— WHAT THE EXERCISE ASKS —
Your answer must be an exact copy of every record.
(DATA begins)
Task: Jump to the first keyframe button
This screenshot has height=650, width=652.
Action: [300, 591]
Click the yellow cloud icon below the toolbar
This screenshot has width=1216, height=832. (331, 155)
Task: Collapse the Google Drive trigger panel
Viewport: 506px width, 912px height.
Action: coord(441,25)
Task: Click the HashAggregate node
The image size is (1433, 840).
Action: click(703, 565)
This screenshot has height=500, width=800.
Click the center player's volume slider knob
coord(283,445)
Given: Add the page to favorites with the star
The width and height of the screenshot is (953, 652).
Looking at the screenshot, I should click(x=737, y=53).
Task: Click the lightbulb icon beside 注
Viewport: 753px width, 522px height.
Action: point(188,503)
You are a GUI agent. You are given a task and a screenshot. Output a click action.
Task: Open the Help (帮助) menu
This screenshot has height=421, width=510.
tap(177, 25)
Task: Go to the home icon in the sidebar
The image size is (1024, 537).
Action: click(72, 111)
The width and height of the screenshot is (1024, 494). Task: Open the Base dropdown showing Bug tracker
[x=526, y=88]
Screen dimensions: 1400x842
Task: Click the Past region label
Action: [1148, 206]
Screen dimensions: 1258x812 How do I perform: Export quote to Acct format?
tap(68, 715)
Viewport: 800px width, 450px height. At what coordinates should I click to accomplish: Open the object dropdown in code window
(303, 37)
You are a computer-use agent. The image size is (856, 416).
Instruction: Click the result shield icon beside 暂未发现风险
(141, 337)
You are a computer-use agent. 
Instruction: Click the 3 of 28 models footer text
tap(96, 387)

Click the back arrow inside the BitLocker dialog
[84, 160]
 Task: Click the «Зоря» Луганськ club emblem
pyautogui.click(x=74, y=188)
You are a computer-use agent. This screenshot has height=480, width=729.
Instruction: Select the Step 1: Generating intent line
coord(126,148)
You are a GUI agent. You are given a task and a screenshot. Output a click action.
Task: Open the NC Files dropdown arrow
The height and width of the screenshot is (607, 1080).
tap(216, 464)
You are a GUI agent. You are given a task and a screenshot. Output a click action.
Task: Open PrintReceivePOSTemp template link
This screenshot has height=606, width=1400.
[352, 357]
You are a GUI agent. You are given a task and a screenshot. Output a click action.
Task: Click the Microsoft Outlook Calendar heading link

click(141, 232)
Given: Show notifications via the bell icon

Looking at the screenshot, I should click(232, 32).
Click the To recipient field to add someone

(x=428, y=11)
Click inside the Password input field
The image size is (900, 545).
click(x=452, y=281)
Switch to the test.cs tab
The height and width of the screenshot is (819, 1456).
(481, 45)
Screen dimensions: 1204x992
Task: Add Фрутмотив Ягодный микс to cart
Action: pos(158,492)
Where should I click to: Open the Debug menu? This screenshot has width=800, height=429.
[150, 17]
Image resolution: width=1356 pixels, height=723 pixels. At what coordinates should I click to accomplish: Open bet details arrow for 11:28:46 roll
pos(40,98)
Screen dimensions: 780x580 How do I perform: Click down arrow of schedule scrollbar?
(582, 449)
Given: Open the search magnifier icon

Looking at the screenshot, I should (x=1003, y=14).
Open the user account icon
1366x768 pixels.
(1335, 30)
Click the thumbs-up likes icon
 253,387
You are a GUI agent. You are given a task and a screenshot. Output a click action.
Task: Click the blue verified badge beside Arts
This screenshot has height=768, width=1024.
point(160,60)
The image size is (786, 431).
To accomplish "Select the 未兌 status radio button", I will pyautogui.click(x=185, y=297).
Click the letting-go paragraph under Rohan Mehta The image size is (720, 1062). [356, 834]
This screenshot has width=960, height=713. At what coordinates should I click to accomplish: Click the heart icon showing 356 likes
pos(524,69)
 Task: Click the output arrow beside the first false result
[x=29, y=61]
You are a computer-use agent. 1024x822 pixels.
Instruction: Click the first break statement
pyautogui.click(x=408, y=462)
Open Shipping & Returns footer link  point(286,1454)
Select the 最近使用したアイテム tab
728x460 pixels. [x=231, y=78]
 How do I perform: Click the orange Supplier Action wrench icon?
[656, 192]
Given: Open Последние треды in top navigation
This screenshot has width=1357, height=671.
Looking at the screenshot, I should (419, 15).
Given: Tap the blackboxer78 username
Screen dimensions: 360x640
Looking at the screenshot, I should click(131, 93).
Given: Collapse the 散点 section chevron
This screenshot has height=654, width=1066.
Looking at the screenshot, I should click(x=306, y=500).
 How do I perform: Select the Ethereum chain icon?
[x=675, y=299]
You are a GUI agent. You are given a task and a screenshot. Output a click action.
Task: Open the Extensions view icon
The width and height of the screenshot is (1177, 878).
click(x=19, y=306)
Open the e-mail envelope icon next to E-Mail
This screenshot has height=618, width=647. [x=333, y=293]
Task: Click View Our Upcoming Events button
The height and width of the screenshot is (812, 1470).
(DATA ends)
— WORKED SOLUTION —
Task: Jump to the first keyframe button
This screenshot has height=650, width=652.
Action: [300, 591]
Click the yellow cloud icon below the toolbar
This screenshot has width=1216, height=832. (331, 155)
Task: Collapse the Google Drive trigger panel
Viewport: 506px width, 912px height.
Action: coord(441,25)
Task: Click the HashAggregate node
The image size is (1433, 840).
Action: click(703, 565)
This screenshot has height=500, width=800.
Click the center player's volume slider knob
coord(283,445)
Given: Add the page to favorites with the star
The width and height of the screenshot is (953, 652).
Looking at the screenshot, I should click(x=737, y=53).
Task: Click the lightbulb icon beside 注
Viewport: 753px width, 522px height.
Action: point(188,503)
You are a GUI agent. You are given a task and a screenshot. Output a click action.
Task: Open the Help (帮助) menu
This screenshot has height=421, width=510.
tap(177, 25)
Task: Go to the home icon in the sidebar
The image size is (1024, 537).
Action: click(72, 111)
The width and height of the screenshot is (1024, 494). Task: Open the Base dropdown showing Bug tracker
[x=526, y=88]
Screen dimensions: 1400x842
Task: Click the Past region label
Action: [1148, 206]
Screen dimensions: 1258x812 How do I perform: Export quote to Acct format?
tap(68, 715)
Viewport: 800px width, 450px height. At what coordinates should I click to accomplish: Open the object dropdown in code window
(303, 37)
You are a computer-use agent. The image size is (856, 416).
Instruction: Click the result shield icon beside 暂未发现风险
(141, 337)
You are a computer-use agent. 
Instruction: Click the 3 of 28 models footer text
tap(96, 387)

Click the back arrow inside the BitLocker dialog
[84, 160]
 Task: Click the «Зоря» Луганськ club emblem
pyautogui.click(x=74, y=188)
You are a computer-use agent. This screenshot has height=480, width=729.
Instruction: Select the Step 1: Generating intent line
coord(126,148)
You are a GUI agent. You are given a task and a screenshot. Output a click action.
Task: Open the NC Files dropdown arrow
The height and width of the screenshot is (607, 1080).
tap(216, 464)
You are a GUI agent. You are given a task and a screenshot. Output a click action.
Task: Open PrintReceivePOSTemp template link
This screenshot has height=606, width=1400.
[352, 357]
You are a GUI agent. You are given a task and a screenshot. Output a click action.
Task: Click the Microsoft Outlook Calendar heading link

click(141, 232)
Given: Show notifications via the bell icon

Looking at the screenshot, I should click(232, 32).
Click the To recipient field to add someone

(x=428, y=11)
Click inside the Password input field
The image size is (900, 545).
click(x=452, y=281)
Switch to the test.cs tab
The height and width of the screenshot is (819, 1456).
(481, 45)
Screen dimensions: 1204x992
Task: Add Фрутмотив Ягодный микс to cart
Action: pos(158,492)
Where should I click to: Open the Debug menu? This screenshot has width=800, height=429.
[150, 17]
Image resolution: width=1356 pixels, height=723 pixels. At what coordinates should I click to accomplish: Open bet details arrow for 11:28:46 roll
pos(40,98)
Screen dimensions: 780x580 How do I perform: Click down arrow of schedule scrollbar?
(582, 449)
Given: Open the search magnifier icon

Looking at the screenshot, I should (x=1003, y=14).
Open the user account icon
1366x768 pixels.
(1335, 30)
Click the thumbs-up likes icon
 253,387
You are a GUI agent. You are given a task and a screenshot. Output a click action.
Task: Click the blue verified badge beside Arts
This screenshot has height=768, width=1024.
point(160,60)
The image size is (786, 431).
To accomplish "Select the 未兌 status radio button", I will pyautogui.click(x=185, y=297).
Click the letting-go paragraph under Rohan Mehta The image size is (720, 1062). [356, 834]
This screenshot has width=960, height=713. At what coordinates should I click to accomplish: Click the heart icon showing 356 likes
pos(524,69)
 Task: Click the output arrow beside the first false result
[x=29, y=61]
You are a computer-use agent. 1024x822 pixels.
Instruction: Click the first break statement
pyautogui.click(x=408, y=462)
Open Shipping & Returns footer link  point(286,1454)
Select the 最近使用したアイテム tab
728x460 pixels. [x=231, y=78]
 How do I perform: Click the orange Supplier Action wrench icon?
[656, 192]
Given: Open Последние треды in top navigation
This screenshot has width=1357, height=671.
Looking at the screenshot, I should (419, 15).
Given: Tap the blackboxer78 username
Screen dimensions: 360x640
Looking at the screenshot, I should click(131, 93).
Given: Collapse the 散点 section chevron
This screenshot has height=654, width=1066.
Looking at the screenshot, I should click(x=306, y=500).
 How do I perform: Select the Ethereum chain icon?
[x=675, y=299]
You are a GUI agent. You are given a task and a screenshot. Output a click action.
Task: Open the Extensions view icon
The width and height of the screenshot is (1177, 878).
click(x=19, y=306)
Open the e-mail envelope icon next to E-Mail
This screenshot has height=618, width=647. [x=333, y=293]
Task: Click View Our Upcoming Events button
The height and width of the screenshot is (812, 1470).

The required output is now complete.